Someone even listed an old V100 chip, used for two years, on Xianyu for 600,000 yuan and it was snapped up immediately. Users in the graphics card community are going crazy: “You could buy a Porsche for that price!”
But companies working on AI have no choice; without high-end chips, training large models is as hopeless as riding a bicycle on the highway.
While the US is still reveling in its chokehold, China’s semiconductor industry is going crazy. The Huawei Ascend 910B chip has suddenly ramped up production this year, with monthly shipments exceeding 10,000 units, directly matching the performance of NVIDIA’s flagship A100 from three years ago.
A company in Jiangsu working on autonomous driving calculated: “Using Ascend is half the cost of imported chips, and the key is we don’t have to look at the Americans’ faces.”
Domestic AI frameworks like Baidu PaddlePaddle and Huawei MindSpore have now adapted to over 20 local chips. A PhD from a certain AI lab in Beijing revealed: “It used to take three months to port code, but now it can be done in two weeks.”
Even overseas users are starting to try it out; a Middle Eastern tycoon spent 500 million last year hoarding Ascend chips, citing that “the technical support from the Chinese is ten times faster than that from the US.”
The Shanghai Microelectronics 28nm lithography machine has just gone into mass production, and SMIC immediately placed an additional order for 50 units. Videos leaked online show workers assembling machines in three shifts, with slogans on the walls stating: “The US ban is the best overtime pay!”
The most dramatic twist occurred in Suzhou. Supply chain insiders revealed that before the supply cut, NVIDIA secretly hoarded 100,000 H20 chips in various warehouses across China, some even hidden in air raid shelters. “They originally planned to release them slowly to maintain the market, but once the ban was issued, they were all stuck with them.”

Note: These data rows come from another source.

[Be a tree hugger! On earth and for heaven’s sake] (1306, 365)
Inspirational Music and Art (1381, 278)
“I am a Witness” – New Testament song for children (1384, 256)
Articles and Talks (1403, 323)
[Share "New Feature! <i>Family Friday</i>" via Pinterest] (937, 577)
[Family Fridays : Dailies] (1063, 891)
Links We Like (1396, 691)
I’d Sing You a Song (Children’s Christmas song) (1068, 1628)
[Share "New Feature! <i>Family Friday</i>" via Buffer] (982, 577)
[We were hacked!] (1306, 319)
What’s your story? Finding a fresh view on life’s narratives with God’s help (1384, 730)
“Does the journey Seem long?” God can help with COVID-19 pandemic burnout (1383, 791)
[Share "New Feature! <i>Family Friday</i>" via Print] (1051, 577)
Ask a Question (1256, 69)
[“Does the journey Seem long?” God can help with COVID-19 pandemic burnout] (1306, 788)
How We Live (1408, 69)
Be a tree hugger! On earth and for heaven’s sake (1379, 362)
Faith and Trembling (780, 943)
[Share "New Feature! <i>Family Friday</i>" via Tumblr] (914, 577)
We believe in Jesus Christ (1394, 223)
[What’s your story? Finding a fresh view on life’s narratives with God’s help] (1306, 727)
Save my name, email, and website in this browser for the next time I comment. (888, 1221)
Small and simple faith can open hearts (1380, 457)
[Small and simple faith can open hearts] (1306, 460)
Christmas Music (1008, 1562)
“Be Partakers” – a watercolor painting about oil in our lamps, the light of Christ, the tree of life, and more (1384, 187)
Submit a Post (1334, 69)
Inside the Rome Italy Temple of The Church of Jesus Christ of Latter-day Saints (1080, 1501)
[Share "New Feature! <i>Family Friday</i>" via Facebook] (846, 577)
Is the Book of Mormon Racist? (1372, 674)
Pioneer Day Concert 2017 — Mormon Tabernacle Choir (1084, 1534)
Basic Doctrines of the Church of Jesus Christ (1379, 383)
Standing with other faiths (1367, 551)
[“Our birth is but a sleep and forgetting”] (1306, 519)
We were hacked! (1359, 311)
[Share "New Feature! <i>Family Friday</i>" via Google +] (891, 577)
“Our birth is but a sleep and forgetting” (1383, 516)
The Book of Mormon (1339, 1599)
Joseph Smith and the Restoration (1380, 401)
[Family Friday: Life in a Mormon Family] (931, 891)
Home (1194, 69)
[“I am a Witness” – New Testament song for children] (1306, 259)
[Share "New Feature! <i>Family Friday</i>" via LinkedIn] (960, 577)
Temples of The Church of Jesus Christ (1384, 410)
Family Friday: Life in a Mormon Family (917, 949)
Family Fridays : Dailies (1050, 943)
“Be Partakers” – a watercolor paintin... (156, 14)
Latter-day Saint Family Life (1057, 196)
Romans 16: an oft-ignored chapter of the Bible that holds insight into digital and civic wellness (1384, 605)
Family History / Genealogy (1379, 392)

Compliance channels are afraid to sell, and black market prices are inflated. It is said that NVIDIA has sent business teams to visit old customers one by one: “Bro, how about we sign a ten-year installment payment?” Domestic manufacturers directly retorted: “Where were you earlier? The Ascend chips from Huawei can still issue invoices!”
Recently, Huang Renxun posted a meaningful meme on LinkedIn: a panda munching on a chip, captioned “True innovation does not require a license.” Netizens collectively played along: “Translated, it means we are finished; China cannot be stopped!”
(The data regarding companies mentioned in this article comes from public financial reports and industry analysis reports, while price information is compiled from dealer interviews and e-commerce platform monitoring.)